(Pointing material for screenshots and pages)
** begin **

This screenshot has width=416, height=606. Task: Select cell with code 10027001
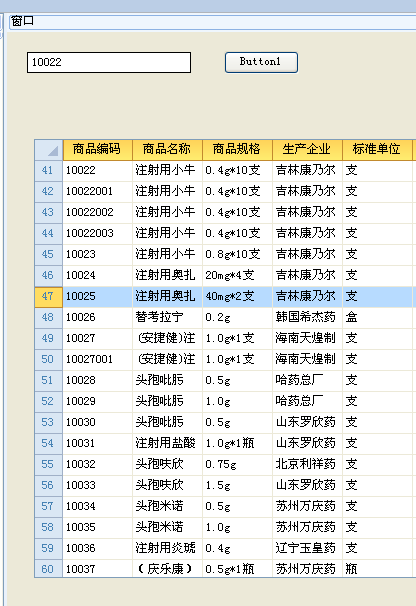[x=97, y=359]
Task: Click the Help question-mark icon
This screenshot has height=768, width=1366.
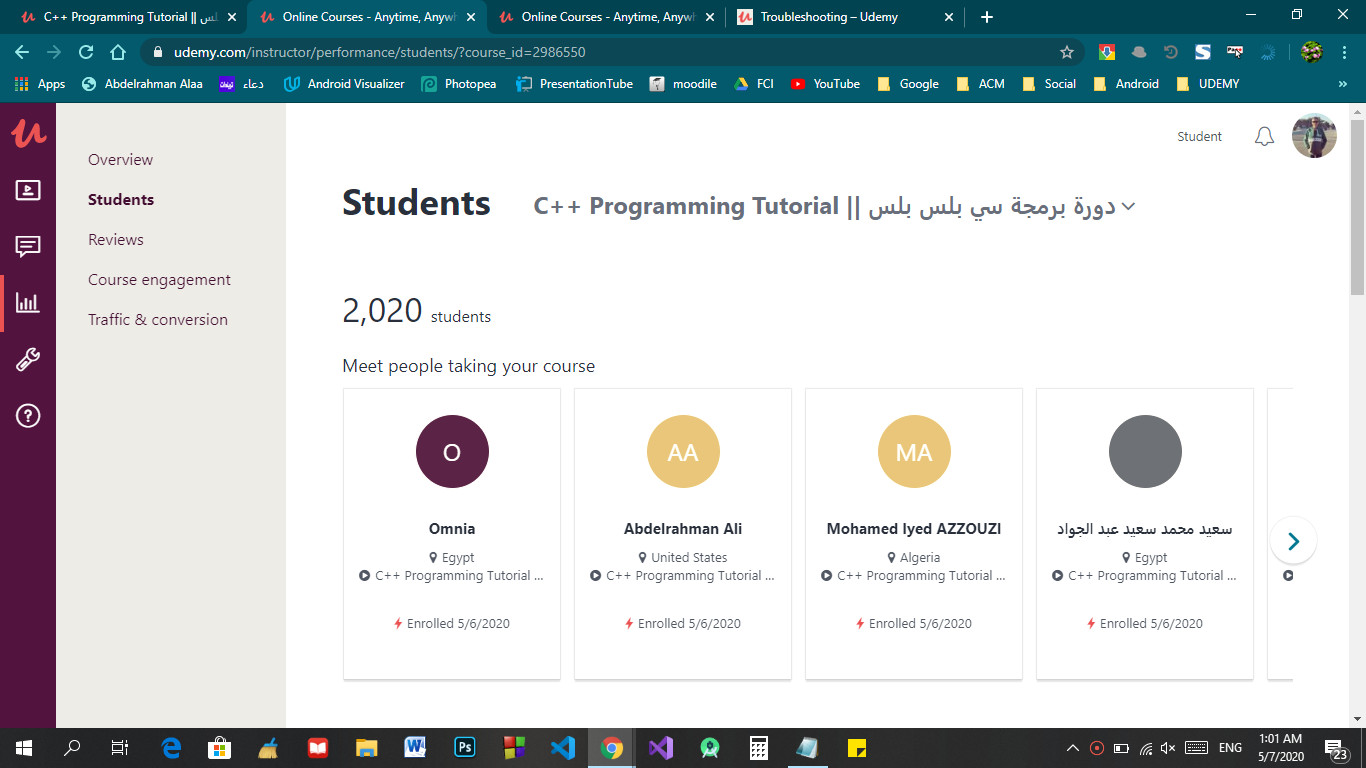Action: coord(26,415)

** end **
** begin **

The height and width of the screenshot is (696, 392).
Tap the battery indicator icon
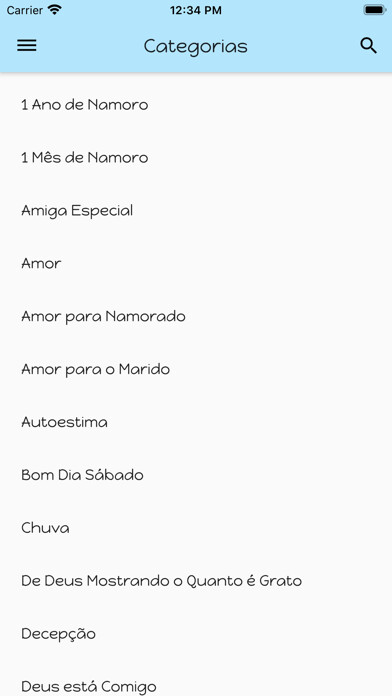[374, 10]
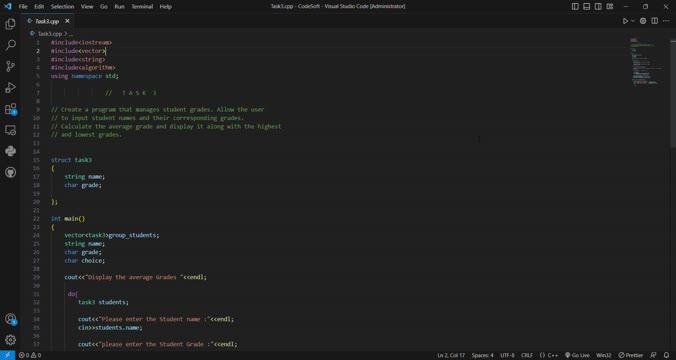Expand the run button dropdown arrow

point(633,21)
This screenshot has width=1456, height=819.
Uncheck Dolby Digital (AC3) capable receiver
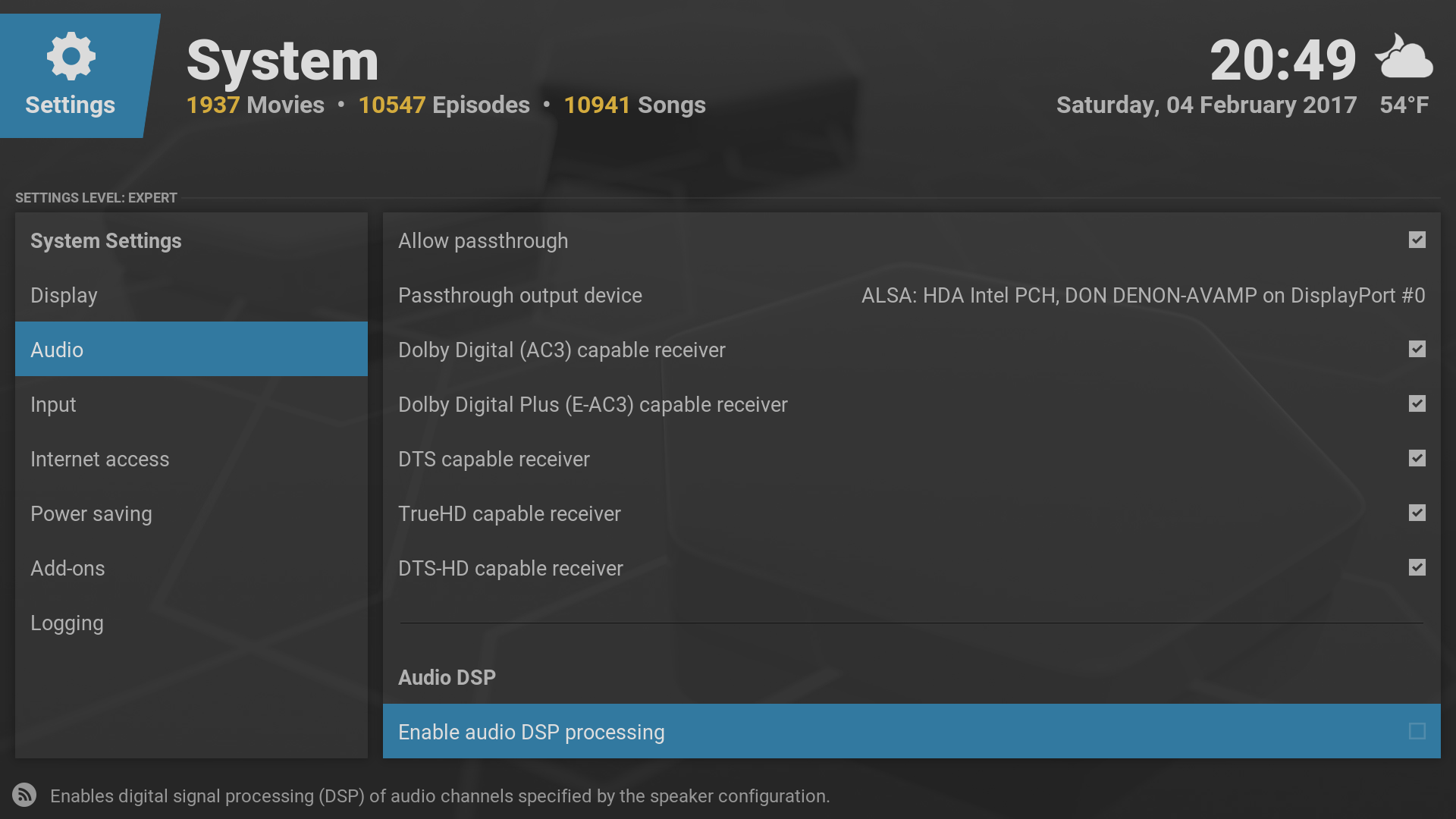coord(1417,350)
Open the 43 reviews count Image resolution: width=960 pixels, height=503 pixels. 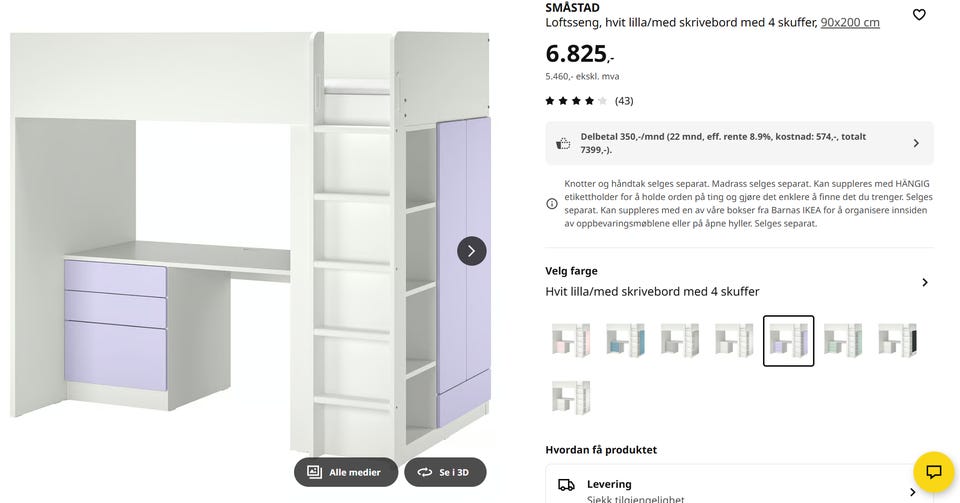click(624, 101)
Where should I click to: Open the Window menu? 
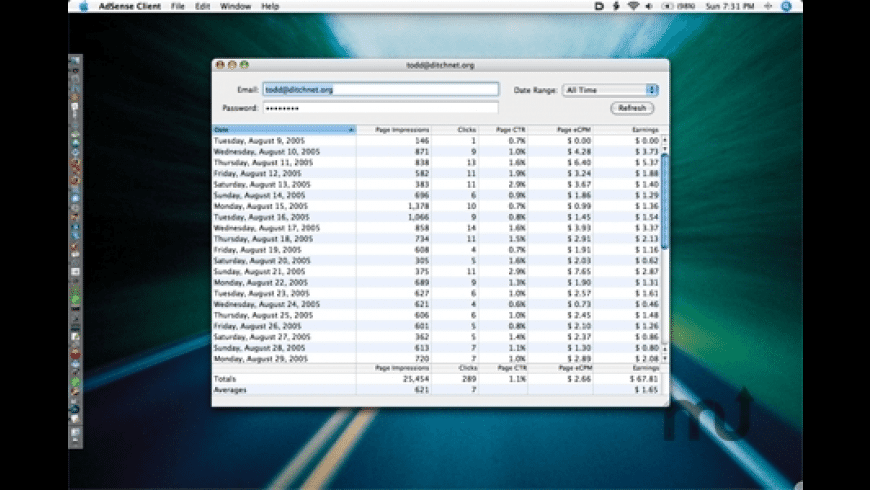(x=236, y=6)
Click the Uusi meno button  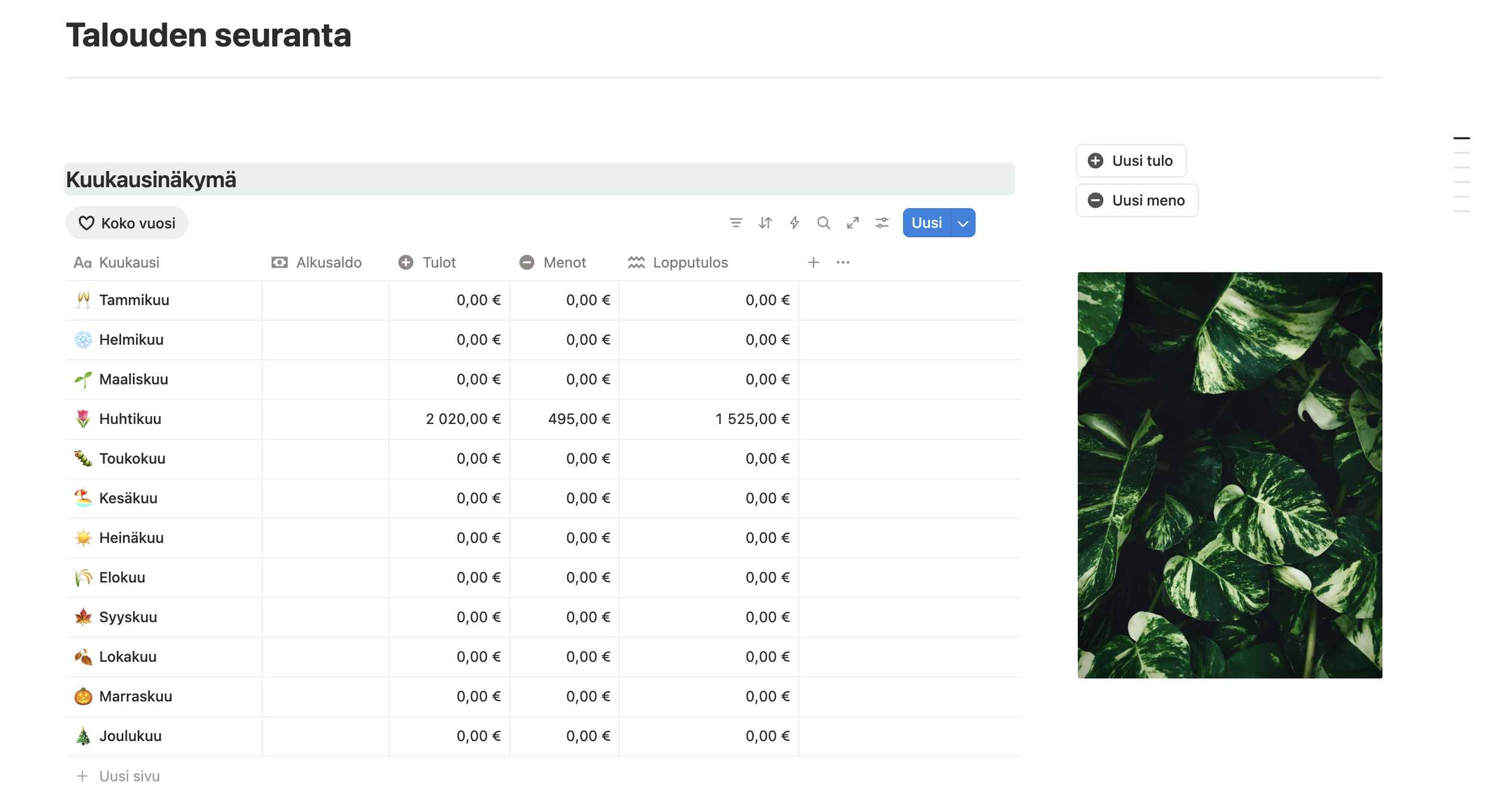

** end **

■ Aim of the exercise ■
Copy out everything in the material from the line with "Task: Click the Help question-mark icon" down to the line with "Action: coord(26,415)", including both of those lines, and leave out the pictures.

■ The solution ■
Task: Click the Help question-mark icon
This screenshot has height=768, width=1366.
Action: coord(26,415)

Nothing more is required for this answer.